O artista multimídia e cineasta precursor nasceu em Berlim (Alemanha) e morreu, naturalizado americano, em Muralto (Locarno, Suíça). Richter foi pintor, escritor, cineasta precursor das abstrações no Desenho Animado, professor de cinema e artista participante do Dadaísmo (1916-1919). Richter viveu em Zurique (Suíça, 1916-1919) e tornou-se um dos principais associados ao movimento. Foram seus amigos e colegas Hugo Ball (1886-1927), Emmy Hennings (1885-1948), Marcel Janco (1895-1984), Arthur Segal (1875-1944), Marcel Slodki (1892-1944), Richard Huelsenbeck (1892-1974), Tristan Tzara (1896-1963), Hans Arp (1886-1966), Sophie Taueber (depois Arp, 1889-1943), Walter Helbig (1878-1968), Albert Jacques A. Welti (1891-1965), Oscar Wilhelm Luthy (1882-1945) e Val Serner (Walter Serner, 1889-1943).
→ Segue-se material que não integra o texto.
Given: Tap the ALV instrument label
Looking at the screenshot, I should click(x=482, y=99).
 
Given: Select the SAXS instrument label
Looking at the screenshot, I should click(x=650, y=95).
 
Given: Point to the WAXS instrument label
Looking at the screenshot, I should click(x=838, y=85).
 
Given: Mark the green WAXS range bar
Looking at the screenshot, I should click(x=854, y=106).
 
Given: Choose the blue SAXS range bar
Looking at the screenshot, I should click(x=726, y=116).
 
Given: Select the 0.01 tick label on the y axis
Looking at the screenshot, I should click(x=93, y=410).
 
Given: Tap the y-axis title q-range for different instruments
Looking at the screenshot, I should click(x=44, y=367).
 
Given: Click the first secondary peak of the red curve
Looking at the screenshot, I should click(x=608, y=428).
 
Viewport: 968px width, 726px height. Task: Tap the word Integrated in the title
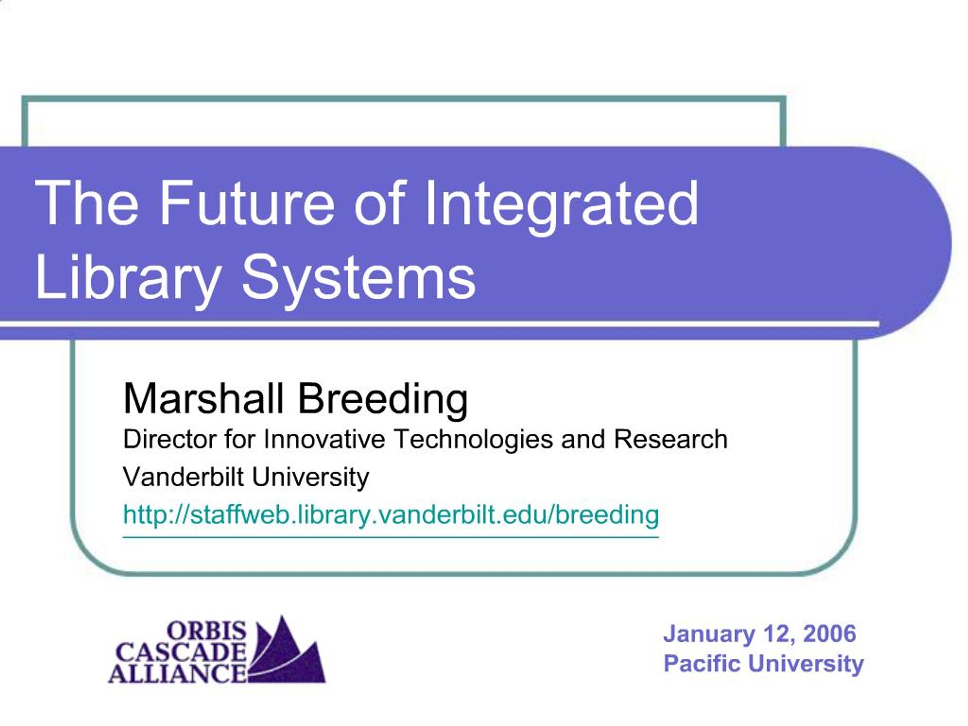(562, 204)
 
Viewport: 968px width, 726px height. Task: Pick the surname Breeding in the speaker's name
(383, 399)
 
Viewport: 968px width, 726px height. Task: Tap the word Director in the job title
(170, 439)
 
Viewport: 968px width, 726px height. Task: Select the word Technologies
(473, 439)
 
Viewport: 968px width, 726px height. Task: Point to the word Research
(670, 439)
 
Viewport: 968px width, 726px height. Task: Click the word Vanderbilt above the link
(183, 476)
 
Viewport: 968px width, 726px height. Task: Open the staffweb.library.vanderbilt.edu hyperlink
(391, 515)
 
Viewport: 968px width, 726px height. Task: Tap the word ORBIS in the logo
(207, 631)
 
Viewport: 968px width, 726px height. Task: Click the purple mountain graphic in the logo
(289, 656)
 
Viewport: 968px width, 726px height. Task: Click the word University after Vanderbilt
(310, 476)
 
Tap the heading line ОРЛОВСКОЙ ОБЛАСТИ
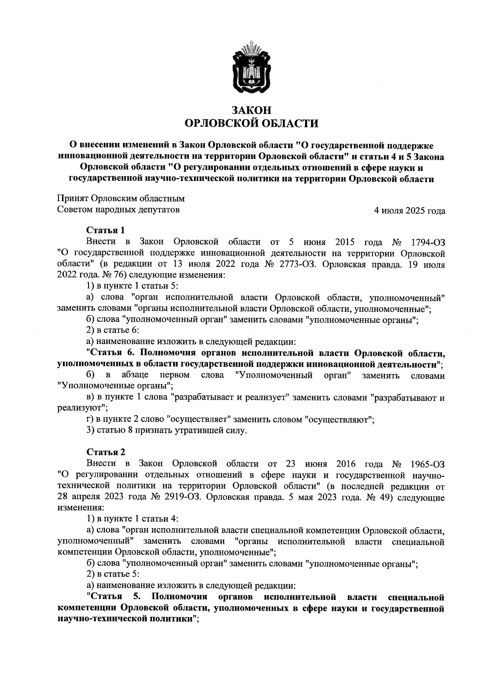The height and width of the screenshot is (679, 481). click(251, 123)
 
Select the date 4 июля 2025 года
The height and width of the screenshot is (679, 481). click(409, 211)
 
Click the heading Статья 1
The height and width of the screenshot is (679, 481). click(105, 230)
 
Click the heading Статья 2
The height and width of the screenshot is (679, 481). click(105, 452)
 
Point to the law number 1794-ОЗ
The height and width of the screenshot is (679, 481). click(428, 242)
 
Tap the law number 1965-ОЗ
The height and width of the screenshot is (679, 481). click(428, 464)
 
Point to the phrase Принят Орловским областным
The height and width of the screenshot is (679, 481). click(121, 199)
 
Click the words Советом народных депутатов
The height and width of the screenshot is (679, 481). click(119, 209)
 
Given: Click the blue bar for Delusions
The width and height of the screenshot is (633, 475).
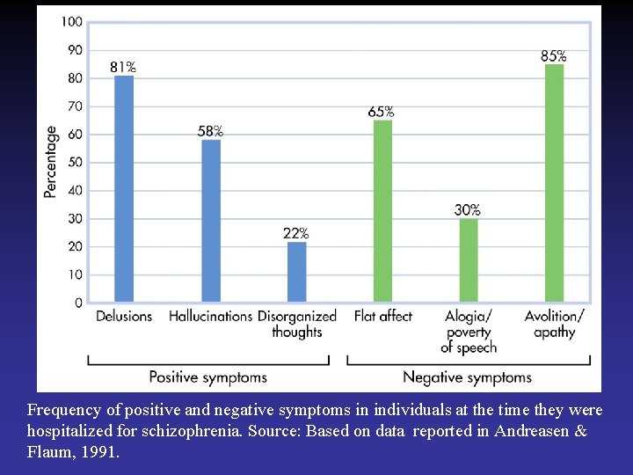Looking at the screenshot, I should (x=124, y=188).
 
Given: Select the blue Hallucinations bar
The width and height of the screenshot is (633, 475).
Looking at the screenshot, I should (x=211, y=221).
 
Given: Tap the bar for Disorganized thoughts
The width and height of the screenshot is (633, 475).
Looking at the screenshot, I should (x=297, y=272).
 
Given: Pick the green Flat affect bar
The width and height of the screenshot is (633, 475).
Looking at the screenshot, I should (x=382, y=211).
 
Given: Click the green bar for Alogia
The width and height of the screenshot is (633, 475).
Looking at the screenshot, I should (x=469, y=260).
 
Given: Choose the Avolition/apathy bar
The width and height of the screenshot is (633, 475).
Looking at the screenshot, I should (x=554, y=183).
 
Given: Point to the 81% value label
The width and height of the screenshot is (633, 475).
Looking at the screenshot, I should (x=123, y=67).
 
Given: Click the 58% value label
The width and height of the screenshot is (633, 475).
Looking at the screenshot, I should (x=210, y=131).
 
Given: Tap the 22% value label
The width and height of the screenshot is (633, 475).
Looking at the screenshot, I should (x=296, y=233).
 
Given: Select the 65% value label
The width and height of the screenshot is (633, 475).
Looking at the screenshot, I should (x=382, y=112).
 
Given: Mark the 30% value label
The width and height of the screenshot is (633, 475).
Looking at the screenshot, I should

O grupo transformou um bar comum em cabaré literário, que tornou-se conhecido internacionalmente como Cabaré Voltaire [Cabaret Voltaire], na Spiegelgasse n. 01. Vizinho, no 12 da mesma rua, Lenin preparava com Grigori Yevseevich Zinoviev (1883-1936) a Revolução Russa. Foi publicada a revista Cabaret Voltaire, único número, lançado em Zurique (15 jun., 1916).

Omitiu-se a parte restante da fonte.